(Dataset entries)
● ● ● ● ● ● ●
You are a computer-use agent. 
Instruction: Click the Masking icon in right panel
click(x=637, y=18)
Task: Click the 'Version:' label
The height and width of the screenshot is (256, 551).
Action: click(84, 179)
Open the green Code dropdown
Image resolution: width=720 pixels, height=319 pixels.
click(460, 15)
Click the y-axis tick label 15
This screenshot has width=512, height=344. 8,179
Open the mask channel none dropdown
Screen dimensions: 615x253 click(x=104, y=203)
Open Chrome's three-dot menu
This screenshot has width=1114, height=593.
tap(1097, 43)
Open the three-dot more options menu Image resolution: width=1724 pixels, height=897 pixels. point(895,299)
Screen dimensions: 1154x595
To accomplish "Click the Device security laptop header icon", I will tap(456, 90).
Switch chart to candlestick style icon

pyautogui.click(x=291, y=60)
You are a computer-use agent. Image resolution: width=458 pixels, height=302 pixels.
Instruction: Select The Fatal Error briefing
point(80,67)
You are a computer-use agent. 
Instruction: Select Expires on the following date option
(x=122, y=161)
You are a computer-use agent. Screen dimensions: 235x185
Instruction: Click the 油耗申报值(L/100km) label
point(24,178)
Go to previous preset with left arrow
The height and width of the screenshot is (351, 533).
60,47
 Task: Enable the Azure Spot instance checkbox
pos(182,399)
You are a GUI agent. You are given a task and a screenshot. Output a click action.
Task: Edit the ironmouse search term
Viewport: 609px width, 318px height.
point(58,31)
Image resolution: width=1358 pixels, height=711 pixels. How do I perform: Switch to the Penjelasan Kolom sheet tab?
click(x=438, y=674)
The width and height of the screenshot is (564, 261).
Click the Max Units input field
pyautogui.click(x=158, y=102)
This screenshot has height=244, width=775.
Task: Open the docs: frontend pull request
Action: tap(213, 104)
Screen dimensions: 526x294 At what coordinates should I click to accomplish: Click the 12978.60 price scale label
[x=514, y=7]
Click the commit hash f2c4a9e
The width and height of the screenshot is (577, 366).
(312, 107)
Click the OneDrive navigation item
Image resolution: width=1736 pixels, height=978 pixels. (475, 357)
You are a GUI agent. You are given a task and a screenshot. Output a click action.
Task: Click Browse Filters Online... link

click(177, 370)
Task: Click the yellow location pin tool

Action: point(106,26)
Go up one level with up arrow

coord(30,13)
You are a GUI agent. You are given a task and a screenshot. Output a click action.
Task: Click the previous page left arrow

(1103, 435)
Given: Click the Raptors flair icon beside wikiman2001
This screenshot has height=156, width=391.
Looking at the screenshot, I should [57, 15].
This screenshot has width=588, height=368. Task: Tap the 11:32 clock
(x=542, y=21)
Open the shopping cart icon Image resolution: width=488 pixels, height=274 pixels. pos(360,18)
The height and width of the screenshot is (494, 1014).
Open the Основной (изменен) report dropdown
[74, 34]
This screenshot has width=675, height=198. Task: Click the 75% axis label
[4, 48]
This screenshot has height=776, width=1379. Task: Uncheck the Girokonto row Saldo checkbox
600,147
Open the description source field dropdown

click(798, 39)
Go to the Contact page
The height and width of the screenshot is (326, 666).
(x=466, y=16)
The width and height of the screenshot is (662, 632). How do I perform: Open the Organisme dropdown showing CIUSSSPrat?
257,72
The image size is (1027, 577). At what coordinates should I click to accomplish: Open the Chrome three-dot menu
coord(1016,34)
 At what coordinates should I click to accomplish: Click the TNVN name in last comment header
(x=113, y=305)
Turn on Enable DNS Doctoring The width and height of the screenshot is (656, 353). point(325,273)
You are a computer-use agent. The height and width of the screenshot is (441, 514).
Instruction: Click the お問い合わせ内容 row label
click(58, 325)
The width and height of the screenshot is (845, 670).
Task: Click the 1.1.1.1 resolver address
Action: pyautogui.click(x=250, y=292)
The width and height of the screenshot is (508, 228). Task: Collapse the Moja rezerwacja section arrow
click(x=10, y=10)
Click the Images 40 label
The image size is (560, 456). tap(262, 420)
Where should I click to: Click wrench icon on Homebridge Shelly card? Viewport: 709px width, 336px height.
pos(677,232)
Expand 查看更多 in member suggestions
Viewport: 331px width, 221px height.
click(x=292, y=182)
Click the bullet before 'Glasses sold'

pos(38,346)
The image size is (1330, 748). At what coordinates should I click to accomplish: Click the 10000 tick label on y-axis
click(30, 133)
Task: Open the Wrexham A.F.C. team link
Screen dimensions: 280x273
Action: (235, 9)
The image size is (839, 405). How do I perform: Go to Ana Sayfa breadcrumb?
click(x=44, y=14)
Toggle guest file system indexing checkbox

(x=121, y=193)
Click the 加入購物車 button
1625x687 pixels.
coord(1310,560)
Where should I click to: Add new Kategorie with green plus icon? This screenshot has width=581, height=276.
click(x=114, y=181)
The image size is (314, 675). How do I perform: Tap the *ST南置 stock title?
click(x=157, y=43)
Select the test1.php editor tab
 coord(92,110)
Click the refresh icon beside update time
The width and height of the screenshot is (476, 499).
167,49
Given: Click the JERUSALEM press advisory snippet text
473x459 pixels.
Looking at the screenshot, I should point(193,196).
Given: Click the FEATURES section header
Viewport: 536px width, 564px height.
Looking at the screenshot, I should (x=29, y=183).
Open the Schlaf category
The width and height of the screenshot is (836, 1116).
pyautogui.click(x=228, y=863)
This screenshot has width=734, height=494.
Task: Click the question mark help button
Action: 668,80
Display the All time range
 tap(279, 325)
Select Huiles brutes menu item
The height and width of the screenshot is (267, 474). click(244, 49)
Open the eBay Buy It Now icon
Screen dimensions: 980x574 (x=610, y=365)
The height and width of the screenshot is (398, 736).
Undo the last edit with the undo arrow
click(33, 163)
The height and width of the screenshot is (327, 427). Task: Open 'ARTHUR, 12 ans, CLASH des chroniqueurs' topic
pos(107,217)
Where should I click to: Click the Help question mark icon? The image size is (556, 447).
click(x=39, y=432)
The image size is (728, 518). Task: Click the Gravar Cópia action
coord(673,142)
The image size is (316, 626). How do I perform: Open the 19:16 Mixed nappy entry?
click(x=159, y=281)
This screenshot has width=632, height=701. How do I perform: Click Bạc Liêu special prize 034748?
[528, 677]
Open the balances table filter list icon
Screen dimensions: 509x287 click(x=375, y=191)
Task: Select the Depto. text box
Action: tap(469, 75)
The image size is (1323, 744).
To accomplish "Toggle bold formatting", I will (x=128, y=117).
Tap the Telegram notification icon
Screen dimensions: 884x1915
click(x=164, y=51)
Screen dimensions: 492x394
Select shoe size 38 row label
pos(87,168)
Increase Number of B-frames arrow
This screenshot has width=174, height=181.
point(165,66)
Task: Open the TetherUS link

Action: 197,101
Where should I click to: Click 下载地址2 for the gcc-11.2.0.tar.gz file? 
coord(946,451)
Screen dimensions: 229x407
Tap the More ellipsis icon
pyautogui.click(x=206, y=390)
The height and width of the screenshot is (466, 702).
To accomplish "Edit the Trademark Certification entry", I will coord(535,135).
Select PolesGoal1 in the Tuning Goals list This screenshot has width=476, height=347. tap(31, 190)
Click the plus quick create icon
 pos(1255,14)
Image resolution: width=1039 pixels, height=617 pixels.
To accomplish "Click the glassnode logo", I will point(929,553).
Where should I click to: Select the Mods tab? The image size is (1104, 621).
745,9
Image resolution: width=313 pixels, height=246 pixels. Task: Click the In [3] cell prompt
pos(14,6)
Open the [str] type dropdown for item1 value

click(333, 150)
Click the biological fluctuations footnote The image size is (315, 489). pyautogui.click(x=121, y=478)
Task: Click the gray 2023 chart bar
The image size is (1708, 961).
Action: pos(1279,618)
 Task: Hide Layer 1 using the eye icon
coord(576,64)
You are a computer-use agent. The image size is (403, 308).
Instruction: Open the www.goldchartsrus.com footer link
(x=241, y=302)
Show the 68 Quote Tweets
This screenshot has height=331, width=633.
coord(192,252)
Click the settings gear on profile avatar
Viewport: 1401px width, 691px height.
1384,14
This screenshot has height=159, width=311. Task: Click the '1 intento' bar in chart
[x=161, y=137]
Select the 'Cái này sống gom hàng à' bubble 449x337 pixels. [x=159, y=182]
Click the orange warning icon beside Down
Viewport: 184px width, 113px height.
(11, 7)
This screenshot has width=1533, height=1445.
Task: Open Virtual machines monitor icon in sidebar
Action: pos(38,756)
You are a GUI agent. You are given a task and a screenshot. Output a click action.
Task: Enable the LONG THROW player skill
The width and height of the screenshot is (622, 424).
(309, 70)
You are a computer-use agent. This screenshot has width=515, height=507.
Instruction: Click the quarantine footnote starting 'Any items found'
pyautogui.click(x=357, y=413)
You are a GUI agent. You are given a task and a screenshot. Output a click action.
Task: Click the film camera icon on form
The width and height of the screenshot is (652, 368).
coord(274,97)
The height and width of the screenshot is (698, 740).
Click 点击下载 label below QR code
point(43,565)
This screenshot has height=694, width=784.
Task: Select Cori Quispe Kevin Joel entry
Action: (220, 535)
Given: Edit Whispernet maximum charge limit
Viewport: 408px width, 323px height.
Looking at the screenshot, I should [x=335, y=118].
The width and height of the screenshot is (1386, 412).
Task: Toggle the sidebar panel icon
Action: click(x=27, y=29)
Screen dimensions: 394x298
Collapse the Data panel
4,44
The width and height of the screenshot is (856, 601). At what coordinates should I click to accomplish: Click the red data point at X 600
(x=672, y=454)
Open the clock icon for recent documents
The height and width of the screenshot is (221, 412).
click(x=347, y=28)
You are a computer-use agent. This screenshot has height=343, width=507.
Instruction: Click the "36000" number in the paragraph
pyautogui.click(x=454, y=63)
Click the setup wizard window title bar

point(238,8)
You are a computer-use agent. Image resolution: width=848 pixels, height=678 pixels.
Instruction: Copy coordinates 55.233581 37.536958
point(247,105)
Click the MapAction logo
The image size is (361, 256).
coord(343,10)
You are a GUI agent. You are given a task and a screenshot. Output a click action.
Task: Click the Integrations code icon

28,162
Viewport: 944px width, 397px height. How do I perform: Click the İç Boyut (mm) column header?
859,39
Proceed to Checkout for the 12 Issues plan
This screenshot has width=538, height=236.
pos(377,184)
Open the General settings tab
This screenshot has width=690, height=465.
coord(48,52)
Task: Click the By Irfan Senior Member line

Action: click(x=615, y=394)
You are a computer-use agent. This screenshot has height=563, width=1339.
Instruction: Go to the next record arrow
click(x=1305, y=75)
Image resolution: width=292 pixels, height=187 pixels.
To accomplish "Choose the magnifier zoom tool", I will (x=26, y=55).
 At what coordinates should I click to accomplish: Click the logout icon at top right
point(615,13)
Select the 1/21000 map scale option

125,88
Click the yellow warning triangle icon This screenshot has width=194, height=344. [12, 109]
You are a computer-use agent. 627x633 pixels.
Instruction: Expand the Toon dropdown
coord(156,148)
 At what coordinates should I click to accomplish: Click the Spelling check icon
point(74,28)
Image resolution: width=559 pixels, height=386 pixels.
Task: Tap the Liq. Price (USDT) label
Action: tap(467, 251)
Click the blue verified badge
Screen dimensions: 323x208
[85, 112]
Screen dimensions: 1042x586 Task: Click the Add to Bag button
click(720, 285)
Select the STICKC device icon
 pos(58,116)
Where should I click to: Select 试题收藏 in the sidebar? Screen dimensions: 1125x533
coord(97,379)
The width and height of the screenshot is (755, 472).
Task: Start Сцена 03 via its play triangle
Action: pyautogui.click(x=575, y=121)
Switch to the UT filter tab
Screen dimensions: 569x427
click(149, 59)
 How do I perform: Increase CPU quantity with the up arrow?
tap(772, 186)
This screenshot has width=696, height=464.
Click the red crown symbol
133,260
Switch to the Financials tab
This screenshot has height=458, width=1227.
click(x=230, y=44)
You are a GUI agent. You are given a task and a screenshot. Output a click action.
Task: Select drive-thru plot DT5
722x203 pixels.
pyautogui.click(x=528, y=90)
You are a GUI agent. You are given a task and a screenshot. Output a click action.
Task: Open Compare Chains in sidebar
● ● ● ● ● ● ●
• _Instructions to follow_:
In the data above, start at the line that has "Open the eBay Buy It Now icon", stop after the line that has "Increase Number of B-frames arrow", and print every line in between exactly as it stands.

• _Solution to this task_:
Open the eBay Buy It Now icon
Screen dimensions: 980x574 (x=610, y=365)
The height and width of the screenshot is (398, 736).
Undo the last edit with the undo arrow
click(33, 163)
The height and width of the screenshot is (327, 427). Task: Open 'ARTHUR, 12 ans, CLASH des chroniqueurs' topic
pos(107,217)
Where should I click to: Click the Help question mark icon? The image size is (556, 447).
click(x=39, y=432)
The image size is (728, 518). Task: Click the Gravar Cópia action
coord(673,142)
The image size is (316, 626). How do I perform: Open the 19:16 Mixed nappy entry?
click(x=159, y=281)
This screenshot has width=632, height=701. How do I perform: Click Bạc Liêu special prize 034748?
[528, 677]
Open the balances table filter list icon
Screen dimensions: 509x287 click(x=375, y=191)
Task: Select the Depto. text box
Action: tap(469, 75)
The image size is (1323, 744).
To accomplish "Toggle bold formatting", I will (x=128, y=117).
Tap the Telegram notification icon
Screen dimensions: 884x1915
click(x=164, y=51)
Screen dimensions: 492x394
Select shoe size 38 row label
pos(87,168)
Increase Number of B-frames arrow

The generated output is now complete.